Elementary School Girls Want To Rip Faces Off Next Spring

Nottington - Controversy burbles in Illinois as three girls from Stalwart Elementary school are reportedly making a video game with mature content.

"We call the game Rip Your Face Off," explained Eva Wang, 5th grade, director and lead designer for the game. "It's a FPS where, instead of shooting anything, you rip faces off."

Students from Mrs. Pollock's 8th grade class were treated to a special show-and-tell presentation last Friday where Wang and her staff unveiled the playable demo.

The game features state-of-the-art graphics, a fully orchestrated soundtrack by Lilyann Davis, 4th grader, as well as cutting edge game mechanics.

"Kate Williams-Gomez, our lead programmer, understands Frostbite so thoroughly, she makes all our face-tearing action very life-like," Wang said.


Though many classmates feel a lot of anticipation about this new game, some express doubt they will ever play it. The game is slotted to be rated as M for Mature.

"Sure, I'd totally love to rip faces off, but do you think my Dad likes face ripping? Not even a little bit!
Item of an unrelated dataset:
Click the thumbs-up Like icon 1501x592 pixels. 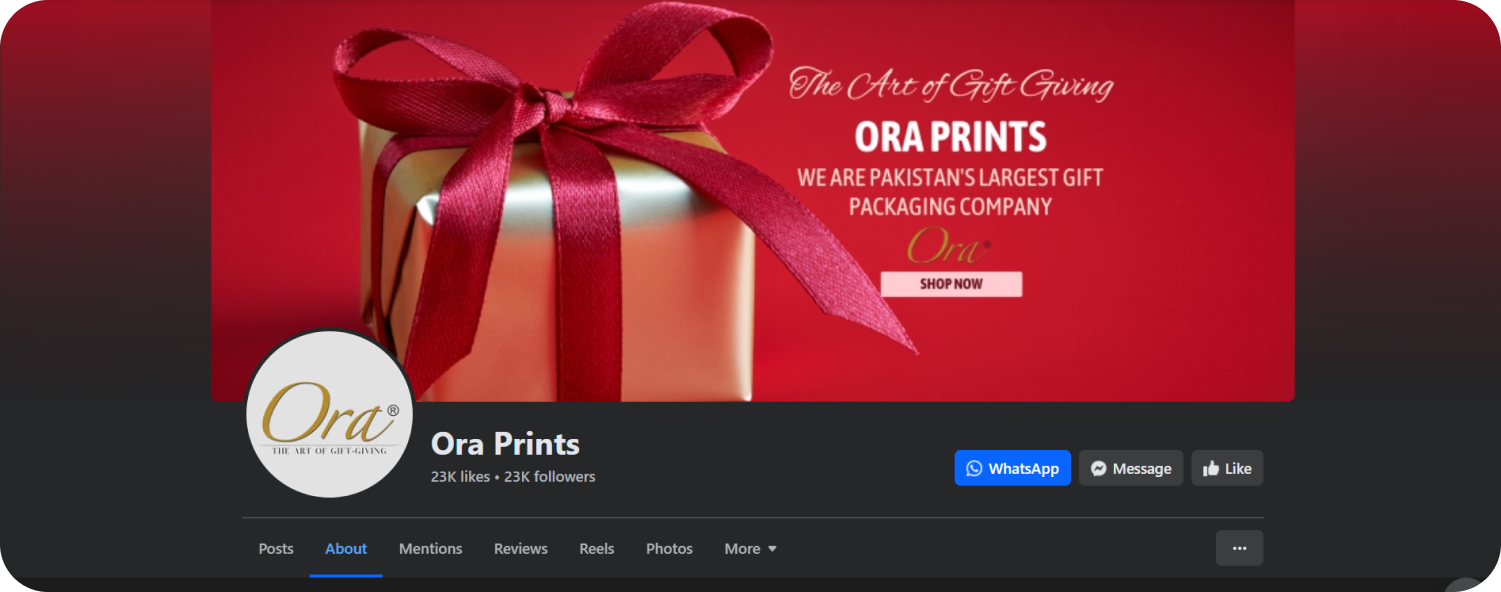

He's so uncool," said Nathan, 6th grade.

Moreover, some parents simply do not agree that children should be allowed to develop the game at all.


Amanda Pirkle, 37, PTA president, is the game's most vocal critic.

"Is it really okay for kids to design a game with content that they themselves aren't technically allowed to play?"

"Of course they can," Mr. Donald Wang, the lead designer's father, said."Designing this game teaches them so many valuable skills, including computer programming and how to work as a team."


But would he let his daughter play it?

"All the parents who have children on the development team agree: absolutely not. It's gory, violent, and has way too much cussing."

Rip Your Face Off is slated for release in Spring 2014 on PC, Mac, and Linux.